**What to produce**
Pictures stay out of the copy. Transcribe exactly the lines from the line with "Screen dimensions: 831x623" through the final line of the records.

**Listed records**
■ ■ ■
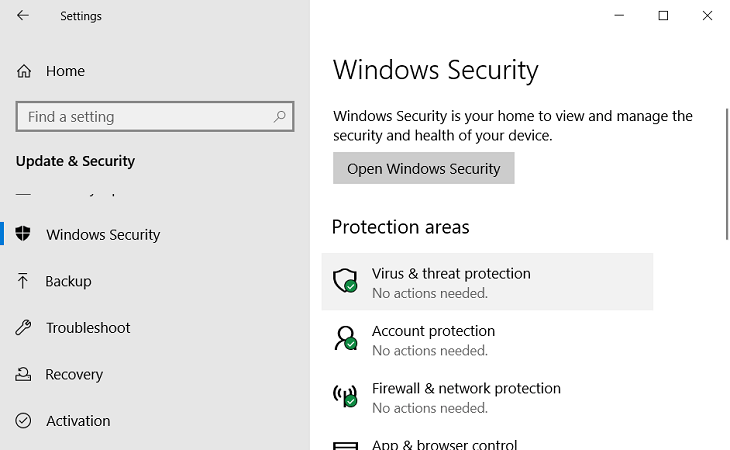Click the Troubleshoot wrench icon
Image resolution: width=730 pixels, height=450 pixels.
23,328
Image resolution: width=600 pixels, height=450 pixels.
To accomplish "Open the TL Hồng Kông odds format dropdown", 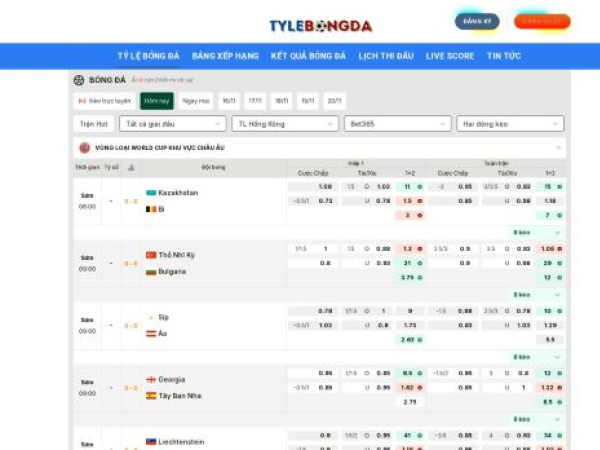I will click(x=284, y=124).
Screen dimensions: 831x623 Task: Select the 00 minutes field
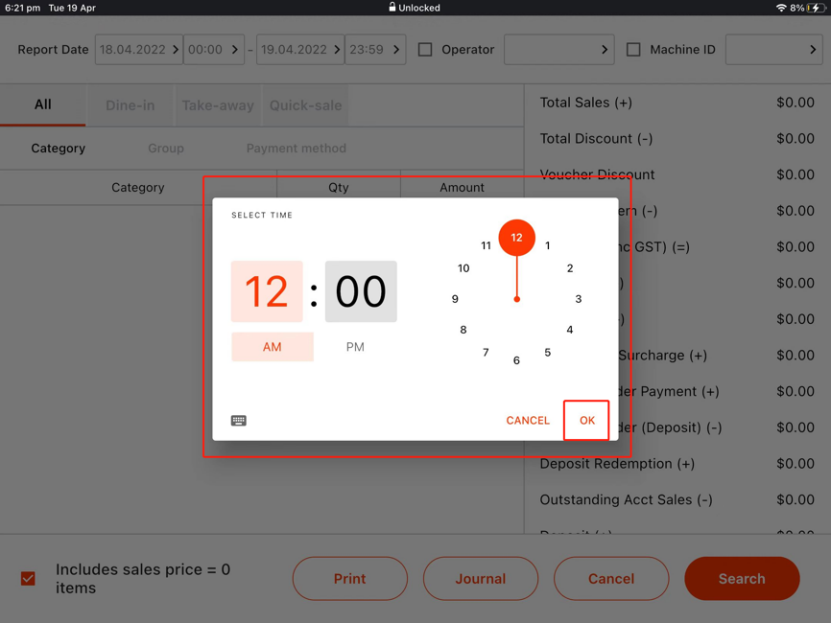click(360, 292)
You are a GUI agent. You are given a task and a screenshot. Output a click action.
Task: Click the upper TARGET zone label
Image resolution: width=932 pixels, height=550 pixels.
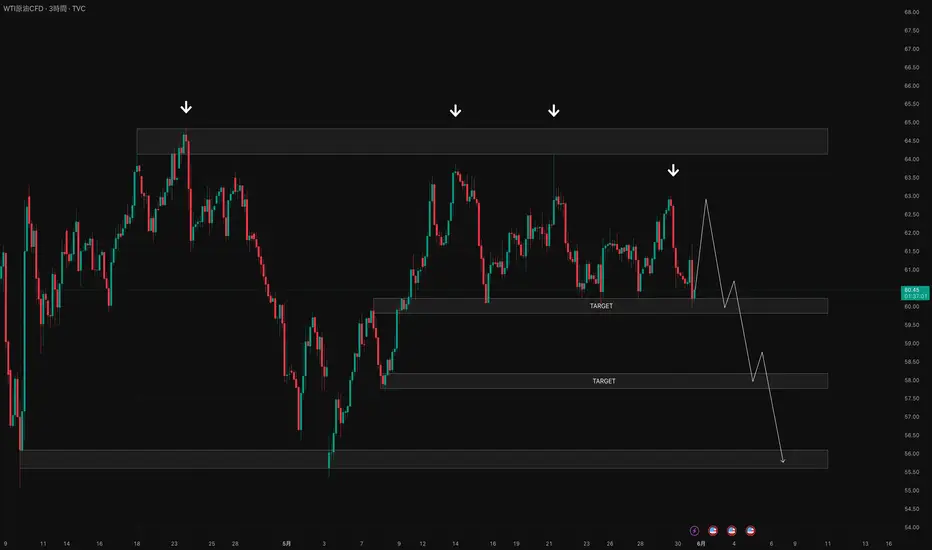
■ ■ ■
**Result for this task**
Screen dimensions: 831x623 Task: Select the 00 minutes field
click(360, 292)
You are a GUI agent. You are given a task and a screenshot. Output a click action.
Task: Click the upper TARGET zone label
Image resolution: width=932 pixels, height=550 pixels.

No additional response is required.